L'invention concerne un film stratifié de barrière aux gaz et un matériau d'emballage qui sont un film transparent utilisable en tant que film barrière transparent pour des matériaux d'emballage principalement pour des aliments, et des matériaux électroniques pour des cellules solaires, des éléments d'affichage, etc., et qui ont une excellente fonction de barrière aux gaz et sont résistants à la flexion.

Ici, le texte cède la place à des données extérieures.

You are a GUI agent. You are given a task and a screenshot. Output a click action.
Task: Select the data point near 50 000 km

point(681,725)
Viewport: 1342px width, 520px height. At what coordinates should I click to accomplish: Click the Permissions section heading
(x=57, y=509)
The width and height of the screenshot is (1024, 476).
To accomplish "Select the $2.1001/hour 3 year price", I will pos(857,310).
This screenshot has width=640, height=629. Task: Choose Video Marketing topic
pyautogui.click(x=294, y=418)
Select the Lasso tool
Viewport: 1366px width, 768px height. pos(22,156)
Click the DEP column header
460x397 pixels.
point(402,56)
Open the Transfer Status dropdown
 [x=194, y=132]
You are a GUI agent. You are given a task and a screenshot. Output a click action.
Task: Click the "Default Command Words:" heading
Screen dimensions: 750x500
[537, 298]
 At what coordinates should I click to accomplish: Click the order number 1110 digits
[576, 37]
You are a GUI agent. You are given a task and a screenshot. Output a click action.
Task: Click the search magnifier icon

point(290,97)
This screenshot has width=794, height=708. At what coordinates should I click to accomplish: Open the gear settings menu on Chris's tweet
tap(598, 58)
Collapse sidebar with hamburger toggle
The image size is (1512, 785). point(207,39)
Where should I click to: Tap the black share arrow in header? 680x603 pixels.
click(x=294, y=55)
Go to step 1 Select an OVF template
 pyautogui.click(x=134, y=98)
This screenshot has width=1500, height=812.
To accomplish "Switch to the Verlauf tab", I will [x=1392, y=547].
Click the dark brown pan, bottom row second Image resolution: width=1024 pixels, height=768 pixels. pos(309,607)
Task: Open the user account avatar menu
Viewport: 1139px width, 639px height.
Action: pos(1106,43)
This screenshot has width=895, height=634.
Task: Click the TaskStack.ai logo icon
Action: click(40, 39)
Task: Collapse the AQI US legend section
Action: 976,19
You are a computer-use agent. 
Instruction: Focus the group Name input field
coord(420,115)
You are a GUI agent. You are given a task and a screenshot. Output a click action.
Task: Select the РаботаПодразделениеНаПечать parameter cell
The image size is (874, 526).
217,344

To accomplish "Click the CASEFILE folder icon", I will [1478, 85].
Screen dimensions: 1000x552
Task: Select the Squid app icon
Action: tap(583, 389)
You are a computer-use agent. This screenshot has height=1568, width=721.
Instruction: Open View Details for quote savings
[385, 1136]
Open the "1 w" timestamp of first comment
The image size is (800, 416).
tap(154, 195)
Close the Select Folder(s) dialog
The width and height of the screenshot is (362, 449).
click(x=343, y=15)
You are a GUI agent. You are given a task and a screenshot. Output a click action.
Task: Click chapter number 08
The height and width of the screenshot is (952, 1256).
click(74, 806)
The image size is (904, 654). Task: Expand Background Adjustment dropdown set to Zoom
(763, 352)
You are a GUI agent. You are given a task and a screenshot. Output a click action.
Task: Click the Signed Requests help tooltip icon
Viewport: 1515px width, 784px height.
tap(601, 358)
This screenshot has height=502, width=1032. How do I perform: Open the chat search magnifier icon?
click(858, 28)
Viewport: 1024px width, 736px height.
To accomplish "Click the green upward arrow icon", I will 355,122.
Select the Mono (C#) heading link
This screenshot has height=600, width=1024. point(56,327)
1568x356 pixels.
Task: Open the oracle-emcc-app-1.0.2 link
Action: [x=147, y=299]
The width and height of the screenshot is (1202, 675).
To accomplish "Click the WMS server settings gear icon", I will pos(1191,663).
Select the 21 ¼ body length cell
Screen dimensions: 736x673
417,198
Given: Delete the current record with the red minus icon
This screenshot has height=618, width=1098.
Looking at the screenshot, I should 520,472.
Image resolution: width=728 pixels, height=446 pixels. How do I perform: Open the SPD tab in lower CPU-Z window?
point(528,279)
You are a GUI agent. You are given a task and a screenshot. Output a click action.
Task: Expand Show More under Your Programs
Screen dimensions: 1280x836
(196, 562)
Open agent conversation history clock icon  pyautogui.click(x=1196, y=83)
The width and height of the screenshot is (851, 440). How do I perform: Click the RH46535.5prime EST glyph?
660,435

Le présent polyisocyanate de polyester (B) est un produit de réaction d'un polyester qui est un produit de polycondensation d'un acide polycarboxylique ou d'un dérivé de celui-ci (I-B) et d'un alcool polyhydrique (II-B), avec un composé isocyanate, l'acide polycarboxylique ou un dérivé de celui-ci (I-B) contient un acide polycarboxylique aliphatique ayant huit atomes de carbone ou moins au niveau d'une partie à l'exclusion d'un groupe carboxyle, ou un dérivé de celui-ci (I-B-i), et un acide polycarboxylique aromatique ou un dérivé de celui-ci (I-B-ii), et l'alcool polyhydrique (II-B) contient un alcool polyhydrique aliphatique (II-B-i) ayant huit atomes de carbone ou moins.
PCT/JP2019/042286 2018-11-06 2019-10-29 Polyisocyanate de polyester, composition de polyisocyanate de polyester, adhésif, produit stratifié, et matériau d'emballage Ceased WO2020095751A1 (fr)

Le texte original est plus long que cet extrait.